_What to produce_: Output every entry below word for word, minus the images.

[Information shown — start]

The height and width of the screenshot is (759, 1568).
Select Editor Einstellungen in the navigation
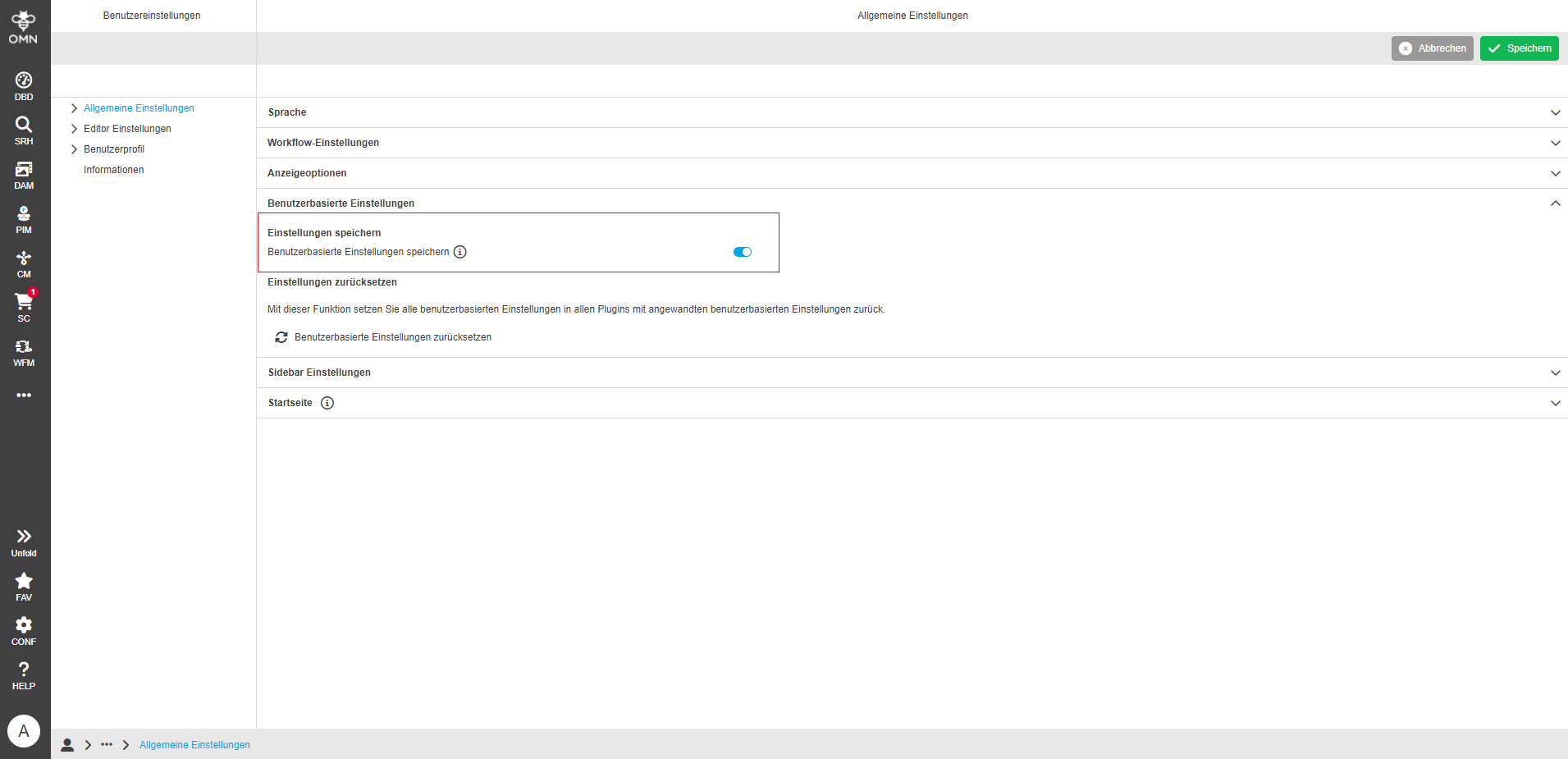[x=127, y=129]
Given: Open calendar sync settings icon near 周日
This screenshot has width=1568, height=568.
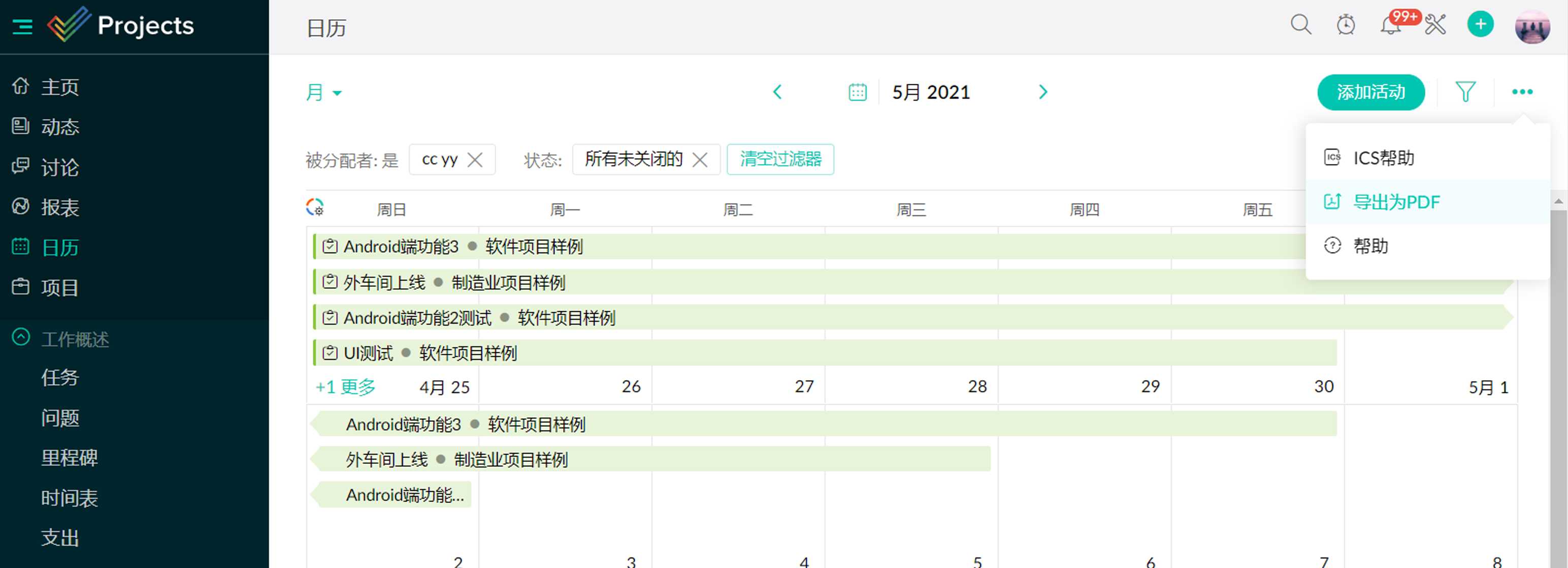Looking at the screenshot, I should pyautogui.click(x=315, y=208).
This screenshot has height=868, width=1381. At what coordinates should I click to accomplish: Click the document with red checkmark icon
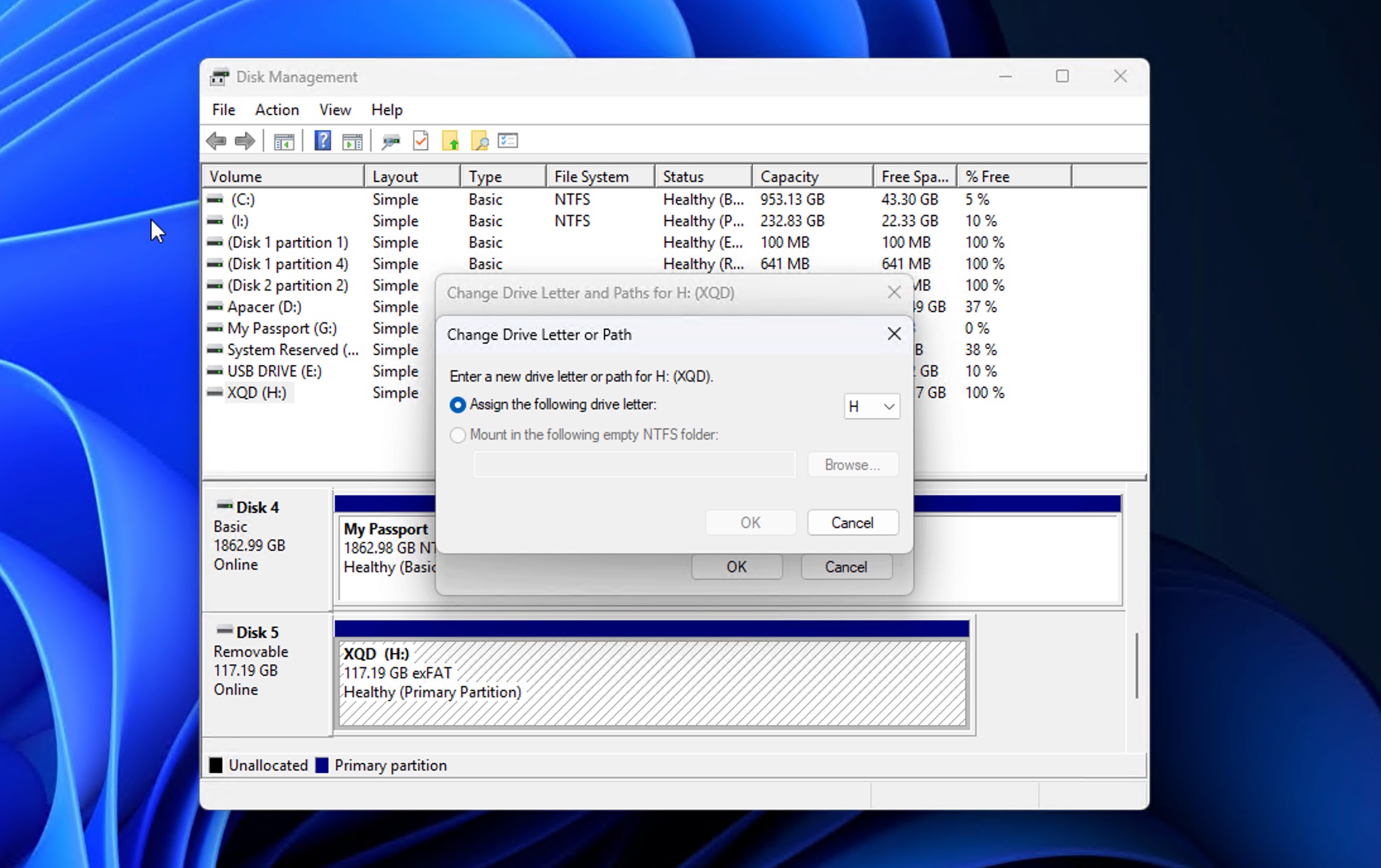tap(421, 141)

[Information shown — finish]

_Solved exercise_:
The height and width of the screenshot is (759, 1568).
Select Editor Einstellungen in the navigation
[x=127, y=129]
Given: Open calendar sync settings icon near 周日
This screenshot has width=1568, height=568.
Looking at the screenshot, I should pyautogui.click(x=315, y=208).
This screenshot has height=868, width=1381. At what coordinates should I click to accomplish: Click the document with red checkmark icon
tap(421, 141)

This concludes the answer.